The Senate is likely to first confront whether it can legally hold the trial at all. Republicans are already raising questions about whether it is constitutional to try to convict a president who is out of office.
“The Senate lacks constitutional authority to conduct impeachment proceedings against a former president,” Senator Tom Cotton, R-Arkansas, said. “The founders designed the impeachment process as a way to remove officeholders from public office — not an inquest against private citizens.”
Senator Rick Scott, R-Florida, said he and another senator, whom he did not name, are considering boycotting the trial for this reason. “I’ve had my team giving me a lot of materials today, and we’re going to be going through it, because if it’s unconstitutional, what are we doing?” he said on Hugh Hewitt’s radio show. “The Democrats have gone off the deep end, and I’m not going to. I’m not going to do anything to help them.”
Democrats say it is valid, pointing to precedent of putting on trial lower-level federal officeholders after they had left office, such as William Belknap, President Ulysses S. Grant’s secretary of war. His trial took place after he resigned in 1876. He was acquitted. They also say that even if Trump is out of power, the Senate should hold the trial to ban him from future office.
The trial also crashes straight into the top priority for Democrats, who will take control of the Senate chamber Wednesday. The party division in the Senate will be 50 to 50, with Vice President Kamala Harris breaking the tie.
They want to confirm Biden’s appointees as quickly as possible as Biden will already be behind on getting his Cabinet through the Senate. In recent history, the Senate has typically confirmed or at least teed up crucial appointments so that those people can begin their jobs on January 20.
This year, that will not happen with the same speed because the Senate has largely been out of session since the mob attack, which left five dead and may have played a role in two subsequent suicides. The Senate has several confirmation hearings stacked on Jan. 19.
Republicans are likely to go along with quick approval for some nominees, such as national security appointments. But other, controversial appointees, such as California Attorney General Xavier Becerra to be secretary of the Department of Health and Human Services, would probably have to wait.

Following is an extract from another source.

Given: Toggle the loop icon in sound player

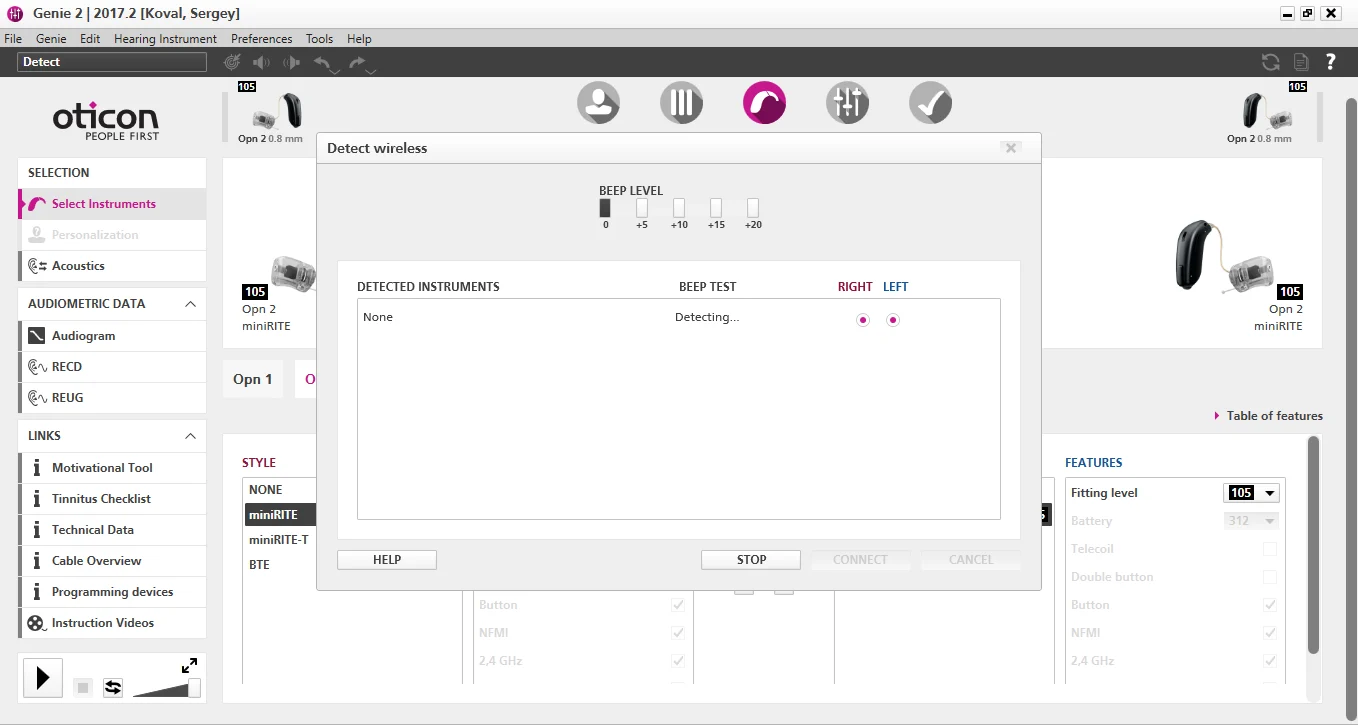Looking at the screenshot, I should 113,688.
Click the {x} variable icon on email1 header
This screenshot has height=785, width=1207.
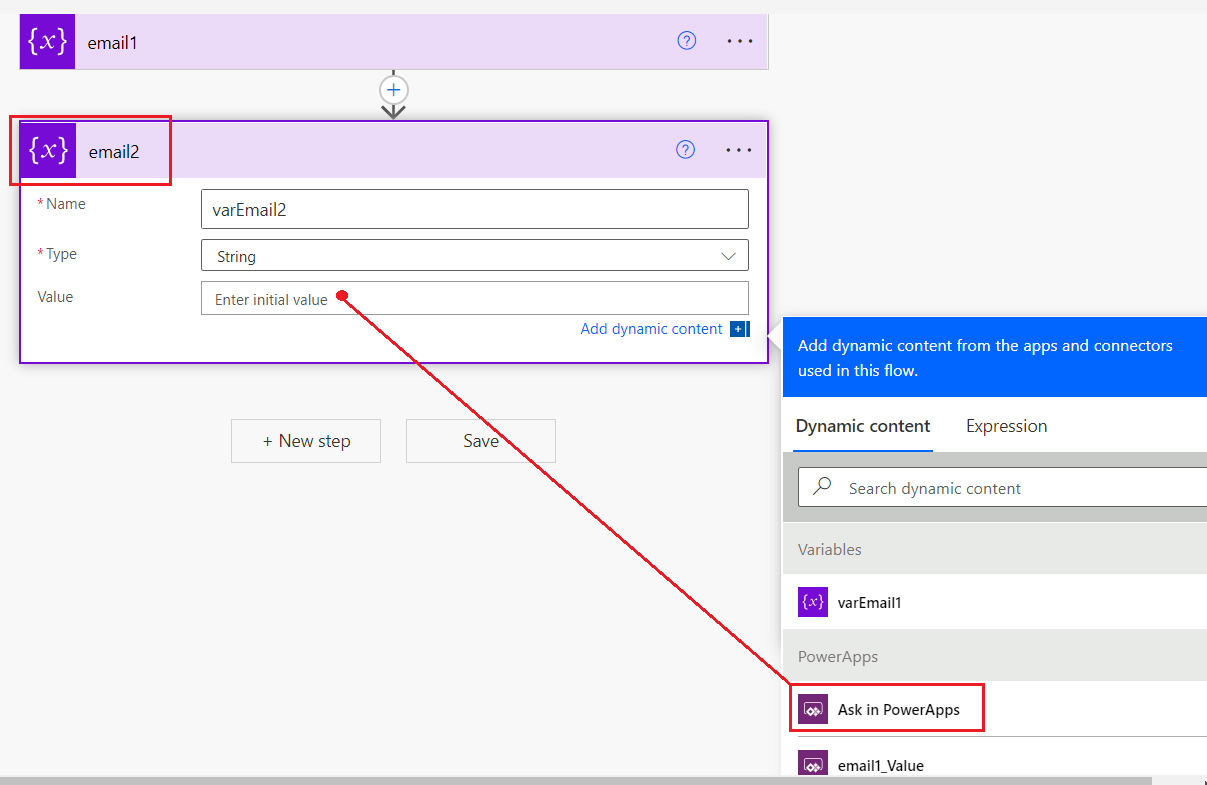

Biden has asked the Senate to “bifurcate” its days, splitting time between confirmation votes and a trial, a notion Senate Democrats are eager to implement.
“We certainly stand ready to do both at the same time,” Sen. Kirsten Gillibrand, D-N.Y., said on CNN Thursday.
While senators have been reluctant to say how they would vote in a trial, some are already staking positions. McConnell told his fellow senators in a memo this week that he hasn’t decided on how he will vote, a comment that some read as leaving the door open to conviction.
Assuming all Democrats vote to convict, 17 Republicans would have to join them for it to be successful — a high bar in a Republican conference that has shown significant deference to Trump.
“It seems unlikely to me that 67 people would vote to impeach,” Senator Kevin Cramer, R-North Dakota, said Wednesday night on CNBC.
Kindling for the fire is there, however, as several Senate Republicans are furious that Trump didn’t immediately call off the mob in strong language. Some have even gone public with that anger. Senator Lisa Murkowski, R-Alaska, in a statement Thursday did not reveal how she would vote, but said she agreed with the House impeachment.
“On the day of the riots, President Trump’s words incited violence, which led to the injury and deaths of Americans — including a Capitol Police officer — the desecration of the Capitol, and briefly interfered with the government’s ability to ensure a peaceful transfer of power,” she said. “Such unlawful actions cannot go without consequence and the House has responded swiftly, and I believe, appropriately, with impeachment.”